As I argued in my recent op-ed for Publishers Weekly, while it’s quite possible some books’ retail sales are being affected by library lending as readers decide they’d rather wait to borrow the latest bestselling ebook from the library than license it immediately for $14.99 from Amazon, it’s also quite possible—perhaps even more likely—other factors are at play, like competition from other publishers and self-published authors’ ebooks, or the rarely correlated rise of audiobooks—a format dominated even more by Amazon than ebooks.
Another notable factor that publishers seem to have trouble acknowledging is that books—especially ebooks—don’t exist in a vacuum, competing only with other books published that month, but they fight for attention and discretionary income with every other immersive media format, too. Movies, TV, and gaming have all seen their own versions of digital disruption—not to mention other areas of publishing itself—so the idea that the one compelling villain to blame a decline in consumer ebook sales on is public libraries would be laughable if it wasn’t so short-sighted and suicidal.

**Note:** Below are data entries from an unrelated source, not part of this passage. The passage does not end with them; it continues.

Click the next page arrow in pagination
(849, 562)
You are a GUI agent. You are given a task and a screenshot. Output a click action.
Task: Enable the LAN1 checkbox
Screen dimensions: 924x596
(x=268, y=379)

Conversely, it’s also quite possible that libraries are helping fill the gap left by Borders’ collapse, B&N’s decline, and the lack of local booksellers in thousands of communities across the country—helping readers discover books, new and old, some of which they’ll put holds on and never get to read; some they’ll start to read and never finish, whether by choice or expiration; and some they’ll read and love and buy their own copy (probably from Amazon, unfortunately) because they want to own it or share it with others.
In the midst of a variety of external disruptors that have made book publishing at scale more challenging than ever, antagonizing the one partner whose core mission is effectively expanding and nurturing the audiences for your products, FOR FREE, is a bad strategy.
In my closing comments at the first Digital Book World, I declared: “People are reading more than ever, and some think that’s a threat to publishers. I think it’s an opportunity.”
Any publisher who can’t recognize the opportunity libraries have to play a role in maintaining a viable consumer marketplace is effectively inviting a future where Amazon and piracy are the primary channels for their books. There’s no version of that story with a happy ending for readers nor authors, never mind publishers themselves.